Since 1971, the U.S.-led “War on Drugs”has continued to make the U.S. prison population the largest in the world. According to the United Nations, the War on Drugs has actually expanded the production and distribution of many drugs regardless of its ostensible intentions. The entire structure of U.S. policy in the War on Drugs has resulted in pushing this drug violence into Latin America, particularly now Central America and parts of Mexico. In 1994, the U.S. increased militarization along the U.S.-Mexico border under the pretext of hindering drug cartels. Rather than stopping the flow of drugs, this has engineered a war zone, where gangs and cartels battle for a monopoly on the U.S. market. Over the past decade, murder rates in Central America have increased by nearly 100 percent. The existing unemployment and poverty has only been intensified by this violence.

But this is only one aspect of how U.S. policy has helped create the conditions driving ordinary people to take the huge risk of leaving their homes and making the perilous journey north. In 2004, several right-wing governments of Central America collaborated with the United States to establish the Dominican Republic-Central American Free Trade Agreement (CAFTA-DR). The CAFTA-DR, inspired by the North American Free Trade Agreement (NAFTA), dramatically reduced tariffs for U.S. products and limited various forms of government regulation. This agreement, a classic example of the destructive impact of neo-liberalism, was allegedly created to improve the economy and increase employment by encouraging foreign investment in Central America.  But due to the inability of small farmers to compete with the massive incursion of cheap U.S. agricultural products, nearly 200,000 rural workers have been displaced over the past decade. These workers have largely been forced into manufacturing jobs in “free trade zones,” known as maquilas or maquiladoras, which often utilize child labor, anti-union intimidation, long hours and low pay. “Free trade”agreements, such as the CAFTA-DR and NAFTA, are tools of imperialism that effectively undermine Central American economies and manage them in favor of U.S. capital. Due to the impossibility of earning a decent living under these conditions, millions of people have been forced to emigrate in order to survive.

In 2009, Honduran President Manuel Zelaya was swept away in a brutal U.S.-backed military coup after promising a more democratic constitution and reforms to combat poverty. The current government, disturbingly reminiscent of previous regimes, has been an ally of Wall Street and other corporate interests within the region. Likewise, Guatemala’s government has also revived severe police repression of the labor movement, indigenous people and other progressive opponents.

Grant Refugee Status Now

Joshua Lott for the New York Times

Joshua Lott for the New York Times

President Barack Obama has repeatedly said that he only wants to deport immigrants who have engaged in violent crime.

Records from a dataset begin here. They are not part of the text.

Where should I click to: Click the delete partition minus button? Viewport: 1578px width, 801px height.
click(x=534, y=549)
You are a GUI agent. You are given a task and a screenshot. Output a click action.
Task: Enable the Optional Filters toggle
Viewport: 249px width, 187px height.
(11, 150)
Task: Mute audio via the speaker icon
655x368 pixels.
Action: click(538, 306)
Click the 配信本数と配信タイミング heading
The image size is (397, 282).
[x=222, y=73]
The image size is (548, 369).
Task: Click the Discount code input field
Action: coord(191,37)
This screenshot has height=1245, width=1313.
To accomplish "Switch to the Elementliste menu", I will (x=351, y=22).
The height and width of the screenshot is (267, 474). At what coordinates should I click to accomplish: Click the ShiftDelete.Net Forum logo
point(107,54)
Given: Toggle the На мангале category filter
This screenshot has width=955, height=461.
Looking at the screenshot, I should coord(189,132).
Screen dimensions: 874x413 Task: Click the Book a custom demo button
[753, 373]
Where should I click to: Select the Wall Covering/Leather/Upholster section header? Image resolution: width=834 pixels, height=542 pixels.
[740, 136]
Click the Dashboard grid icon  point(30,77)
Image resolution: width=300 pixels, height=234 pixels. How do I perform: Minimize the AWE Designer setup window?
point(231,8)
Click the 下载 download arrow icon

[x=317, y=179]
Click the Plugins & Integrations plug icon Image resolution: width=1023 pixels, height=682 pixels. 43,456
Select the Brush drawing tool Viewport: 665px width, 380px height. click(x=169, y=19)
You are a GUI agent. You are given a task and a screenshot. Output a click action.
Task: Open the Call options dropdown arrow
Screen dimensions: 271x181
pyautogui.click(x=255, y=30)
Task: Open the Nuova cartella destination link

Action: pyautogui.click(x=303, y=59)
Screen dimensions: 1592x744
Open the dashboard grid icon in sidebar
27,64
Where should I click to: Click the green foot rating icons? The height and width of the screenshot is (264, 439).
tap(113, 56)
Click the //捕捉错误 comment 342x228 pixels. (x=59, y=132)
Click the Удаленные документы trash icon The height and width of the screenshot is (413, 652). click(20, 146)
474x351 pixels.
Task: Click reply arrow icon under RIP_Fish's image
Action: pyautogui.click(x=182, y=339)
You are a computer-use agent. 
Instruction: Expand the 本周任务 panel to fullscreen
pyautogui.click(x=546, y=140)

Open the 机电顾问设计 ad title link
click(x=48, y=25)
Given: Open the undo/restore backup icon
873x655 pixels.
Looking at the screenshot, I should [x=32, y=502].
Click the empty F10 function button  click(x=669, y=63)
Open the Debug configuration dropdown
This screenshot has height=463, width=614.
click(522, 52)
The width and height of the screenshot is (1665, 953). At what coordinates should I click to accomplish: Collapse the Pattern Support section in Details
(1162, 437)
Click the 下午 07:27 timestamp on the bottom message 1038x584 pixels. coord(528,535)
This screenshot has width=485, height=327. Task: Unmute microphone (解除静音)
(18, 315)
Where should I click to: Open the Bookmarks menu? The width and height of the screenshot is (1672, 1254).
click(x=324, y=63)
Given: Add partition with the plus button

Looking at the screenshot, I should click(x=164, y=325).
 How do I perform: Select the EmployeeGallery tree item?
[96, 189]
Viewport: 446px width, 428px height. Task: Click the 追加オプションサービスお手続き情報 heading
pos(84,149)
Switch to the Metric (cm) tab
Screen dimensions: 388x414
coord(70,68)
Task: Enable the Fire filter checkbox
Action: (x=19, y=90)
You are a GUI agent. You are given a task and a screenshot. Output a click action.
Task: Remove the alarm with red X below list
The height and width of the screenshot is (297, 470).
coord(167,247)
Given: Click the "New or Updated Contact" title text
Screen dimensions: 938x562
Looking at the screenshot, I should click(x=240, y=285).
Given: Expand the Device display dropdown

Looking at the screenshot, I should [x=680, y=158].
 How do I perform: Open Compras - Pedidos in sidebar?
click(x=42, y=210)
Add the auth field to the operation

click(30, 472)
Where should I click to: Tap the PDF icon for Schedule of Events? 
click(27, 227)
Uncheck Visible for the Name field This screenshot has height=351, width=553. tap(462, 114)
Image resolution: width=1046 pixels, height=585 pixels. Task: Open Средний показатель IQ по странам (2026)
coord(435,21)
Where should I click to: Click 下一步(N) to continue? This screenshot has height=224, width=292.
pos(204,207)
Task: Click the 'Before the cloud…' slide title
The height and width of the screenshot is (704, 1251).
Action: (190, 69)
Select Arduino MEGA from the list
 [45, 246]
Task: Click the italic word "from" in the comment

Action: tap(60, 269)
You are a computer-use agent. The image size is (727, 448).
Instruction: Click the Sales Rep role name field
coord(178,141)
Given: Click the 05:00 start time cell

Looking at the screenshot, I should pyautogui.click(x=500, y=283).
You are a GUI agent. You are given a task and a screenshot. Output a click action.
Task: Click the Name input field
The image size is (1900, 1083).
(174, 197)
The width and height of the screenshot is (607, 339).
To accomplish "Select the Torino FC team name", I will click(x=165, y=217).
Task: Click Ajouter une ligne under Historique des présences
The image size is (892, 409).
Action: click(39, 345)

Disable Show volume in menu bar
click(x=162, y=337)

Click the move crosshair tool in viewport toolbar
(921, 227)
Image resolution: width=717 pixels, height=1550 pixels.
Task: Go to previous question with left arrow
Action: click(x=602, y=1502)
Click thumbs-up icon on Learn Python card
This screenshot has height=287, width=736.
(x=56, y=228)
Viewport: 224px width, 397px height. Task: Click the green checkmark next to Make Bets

In reality, he has exceeded his predecessor, George W. Bush, in deporting innocent people. While applauding countries, such as Turkey and Jordan, for accepting large numbers of refugees, he is trying to prevent children fleeing horrific violence from entering the country. The thousands of young people arriving at the U.S. border are trying to reunite with parents and family members who are already in the country or are simply trying to find peace and stability. In actuality, the U.S. government has played a firsthand role in creating their hardship and deracination.

We agree with the call put forward by a number of groups to give refugee status to children fleeing violence in Central America. However, we must go further and demand the immediate end of all deportations and full rights and legalization for all undocumented immigrants.